### [DIRECTIONS FOR THIS TASK]
Carry on the page extract about the Leningrad Symphony ballet below, picking up after its last sentence.

### [PAGE EXTRACT]

=-=-=-=-=

Schedule for Evening of one-act ballets: "Leningrad Symphony", "The Young Lady and the Hooligan", "Concerto DSCH" 2022

Dancer: Vladimir Shklyarov
Dancer: Andrei Yermakov
Dancer: Philipp Stepin
Dancer: Elena Yevseyeva
Dancer: Xander Parish
Dancer: Nadezhda Batoeva
Dancer: Kimin Kim
Dancer: Yekaterina Chebykina
Dancer: May Nagahisa
Conductor: Arseny Shuplyakov

Composer: Dmitry Shostakovich
Choreography: Alexei Ratmansky
Choreography: Igor Belsky
Choreography: Konstantin Boyarsky

Orchestra: Mariinsky Theatre Symphony Orchestra
Ballet company: Mariinsky (Kirov) Ballet

Leningrad Symphony

CREDITS
Music by Dmitry Shostakovich
Libretto and Choreography by Igor Belsky
Design by Mikhail Gordon
Lighting Adaptation for the Mariinsky II by Andrei Ponizovsky and Yegor Kartashov

ABOUT THE PRODUCTION
By the early 1960s a widely-developed mythology had sprung up around Shostakovich's Seventh Symphony: starting work on it in Leningrad when it was being bombed, the delivery of the score by plane to the besieged city (see Anna Akhmatova's Poem without a Hero), the live broadcast to the vanguard from the besieged city on the day it was supposed to be taken and so on. The composer himself – living and working – became in part a mythological character. In Zakhar Agranenko's fictional account Leningrad Symphony, which appeared on screen in 1958 and which is actually dedicated to the Leningrad premiere of the opus, Shostakovich was the only character who had a real name – and he never appeared on-screen, remaining a superhero of the myth. It is important to know all of this in order to comprehend the onus of the work undertaken by the choreographer Igor Belsky when working on the production of the ballet set to the music of the first movement of the symphony.
At the premiere, the ballet was called Seventh Symphony – a title drily generic in type and sterile. Perhaps thus Belsky hoped to distance himself from the ponderous and commital myth of this opus: there are many "Seventh Symphonies", but there is only one Leningrad. To begin with, the choreographer resolved the formal tasks. First this was to create an abstractly metaphoric and pure dance system – unlike the "realist", long-title-loving choreo-dramas of the 1930s-50s with props and antique furniture that were almost undanceable. Secondly, there was the creation of the dance structure, similar to the structure of the music, which subsequently was given the appellation of "dance symphonism".

=-=-=-=-=

### [COLLECTED MATERIAL]

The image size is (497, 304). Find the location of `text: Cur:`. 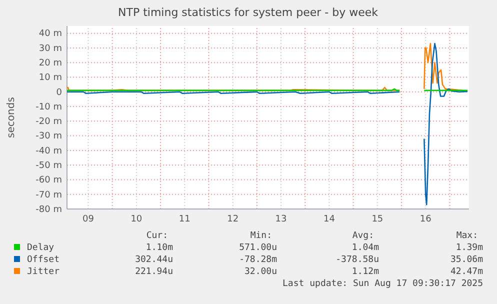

=-=-=-=-=

### [TASK ANSWER]
Belsky had attemped to resolve these tasks earlier in the three-act ballet Shore of Hope (1959). In the twenty-five-minute-long Seventh Symphony this principle was taken to the very edge. The ballet's characters are the Youth, the Girl and the Traitor. The powers of evil are represented by conditional Barbarians, their roots suggested only by certain gestures and the brown colour of their costumes. The specific place of the plot is hinted at by the silhouette of a tower with a spire, given in several strokes on the white back-screen. The stage is generally empty, with only capacious rear-stage posters changing one after the other; the ballet was designed not by a major set-designer but by the graphic poster designer Mikhail Gordon. There are no destroyed Leningrad façades, anti-tank barbed wire, prop weapons, swastikas or real uniforms, as it could have been in a ballet about the siege even ten years ago.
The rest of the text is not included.